## TEXT SHOWN
%%

As Irish Life & Permanent looks about to complete Ireland’s nationalisation of its entire domestic banking system…
More abbreviation fun on Tuesday with the mooted ECB facility to replace emergency loans from Irish national central banks, with an important moral for bailout philosophy.
Via Divyang Shah of IFR Markets, an arresting analogy:
As a refresher the original motivation behind Tres Sec Paulson’s TARP (Troubled Asset Relief Programme) was to prevent a fire sale of illiquid assets but failed to live up to its name and instead followed the script from the UK Brown government that directly injected cash into financial institutions. Instead it was left to the Fed to do what TARP had originally intended and this was done via the Term Securities Lending Facility (TSLF) as well as the Term Auction Facility (TAF).
The new ECB facility is intended to have no fixed time frame but as was the case with the initial discussions over TARP 1) under what conditions would banks be allowed access to this facility and 2) what price will the facility pay for assets. Being too generous on both would delay much needed bank restructuring providing a new means of not fixing the problem…
Perhaps the ECB might call it the Facility for Assets Relieved from Trouble. Not a BURP but a FART.
Nevertheless, the wrong kind of FART.
Which Tarp was right?
The question is, was Tarp I or Tarp II Europe’s better solution?
The Irish already tried Tarp I from 2008 to late 2010, by slowly sending rubbish assets to Ireland’s bad bank, and asking banks to recapitalise and restructure themselves over time. Not only that: state guarantees on banks’ self-funding too, in order to prevent a restructuring of bank debt itself, plus depositor flight.
Several ballooning and putrefying contingent liabilities later…
The Irish only ‘went British’ in late 2010, by which point going British meant going to the British, alongside the Swedish, the IMF and EFSF, for the loans for the cash to inject into the banks. More cash is now on its way. The obvious thing to ask is whether the Irish state can afford the cash, or more properly, the loans.

%%

## DATA
%%

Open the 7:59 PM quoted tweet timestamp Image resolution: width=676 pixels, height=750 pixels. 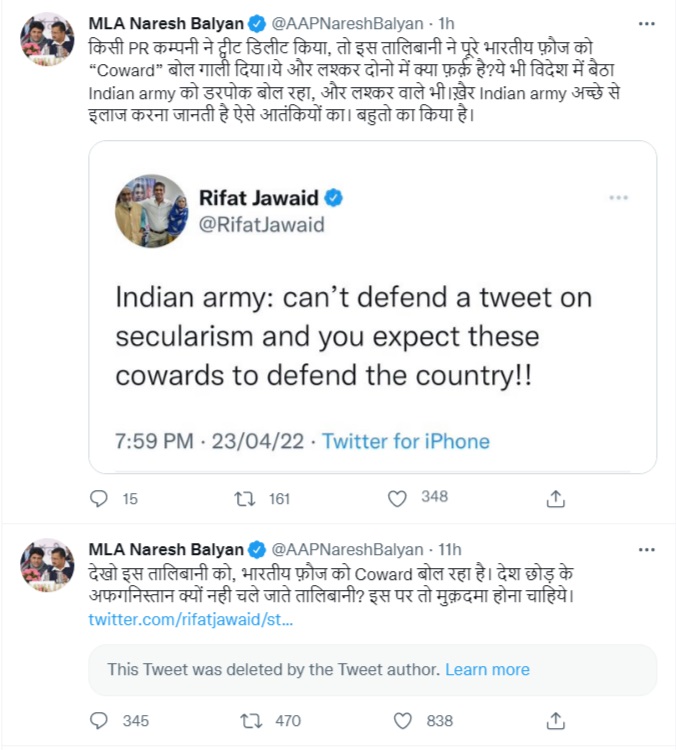tap(155, 440)
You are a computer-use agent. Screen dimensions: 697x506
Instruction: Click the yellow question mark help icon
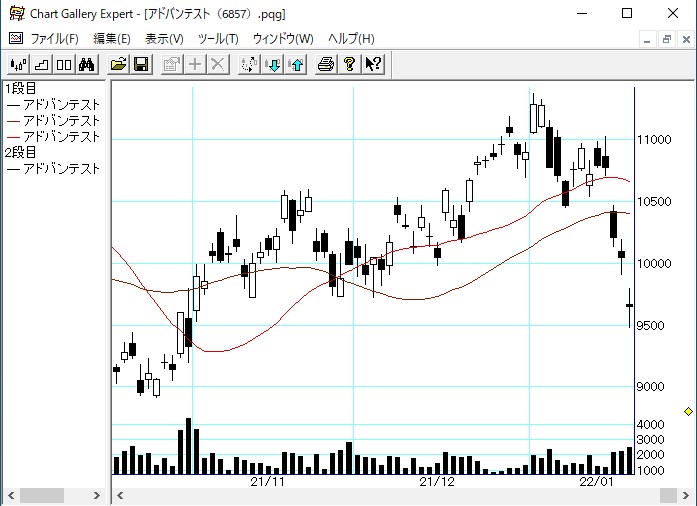point(349,65)
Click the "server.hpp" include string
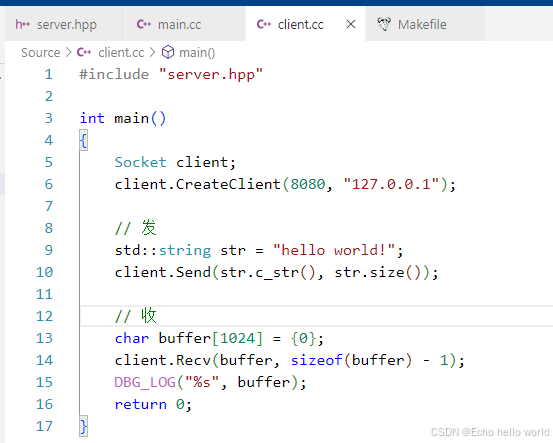The image size is (553, 443). point(211,74)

%%

## EXERCISES TO COMPLETE
• a. In the commentary on Irish banks, restate word for word the part that opens with the words containing "As Irish Life" and closes with "Auction Facility (TAF).".
• b. According to the commentary on Irish banks, why would it be a problem for the new ECB facility to be too generous? Answer in one to three sentences.
• c. Extend the commentary on Irish banks, picking up after its final sentence.
The data that comes before this point can be set aside.

## RESPONSES TO THE EXERCISE
• a.
As Irish Life & Permanent looks about to complete Ireland’s nationalisation of its entire domestic banking system…
More abbreviation fun on Tuesday with the mooted ECB facility to replace emergency loans from Irish national central banks, with an important moral for bailout philosophy.
Via Divyang Shah of IFR Markets, an arresting analogy:
As a refresher the original motivation behind Tres Sec Paulson’s TARP (Troubled Asset Relief Programme) was to prevent a fire sale of illiquid assets but failed to live up to its name and instead followed the script from the UK Brown government that directly injected cash into financial institutions. Instead it was left to the Fed to do what TARP had originally intended and this was done via the Term Securities Lending Facility (TSLF) as well as the Term Auction Facility (TAF).

• b. Being too generous about the conditions for banks' access to the facility and the price it pays for assets would delay much-needed bank restructuring. The facility would then become a new means of not fixing the problem.

• c.
It can’t, so it’s going to the ECB to arrest a fire sale, as Irish officials make very clear. Perhaps the real question at this point is whether the attempts to avoid a fire sale turned the banks into hollow shells whom no buyer will touch now, and whence cash will never return; therefore whether the eventual fire sale will be in restructured Irish sovereign debt.
Returning to the ECB’s proposed loans to these very banks…
The new facility does feel very Tarpesque in atmosphere, in as much as the ECB’s actions will have the effect of propping up asset prices — but the assets stay on the banks’ balance sheets. The ECB won’t buy the assets or put them in a special purpose vehicle. This is where the price (haircut) issue could have been pressed harder or at least have been explicit, at least in theory. In practice, we already have the ECB version of Tarp I in its government bond purchases, which have most definitely overpaid for assets, and which are also forestalling/making inevitable a later restructuring.
So we think the ECB’s FART is a TAF.
Just like the Fed’s Term Auction Facility, the Irish banks lending facility is an old-fashioned bailout — subsidised rates against poor collateral, and theoretically involving loans of short duration, that retain dead banks in the land of the living. Nevertheless, it remains unclear what rates or collateral eligibility would be offered, or if they’ll even be divulged. The non-ECB emergency loans replaced by the facility didn’t, after all.
And at least you can say for the Fed that they did divulge their collateral criteria. Eventually.
Not-so-TAF-tastic – FT Alphaville
TAF is a really, really big deal – Interfluidity (2007)
A black swan in the money market – FRBSF (2008)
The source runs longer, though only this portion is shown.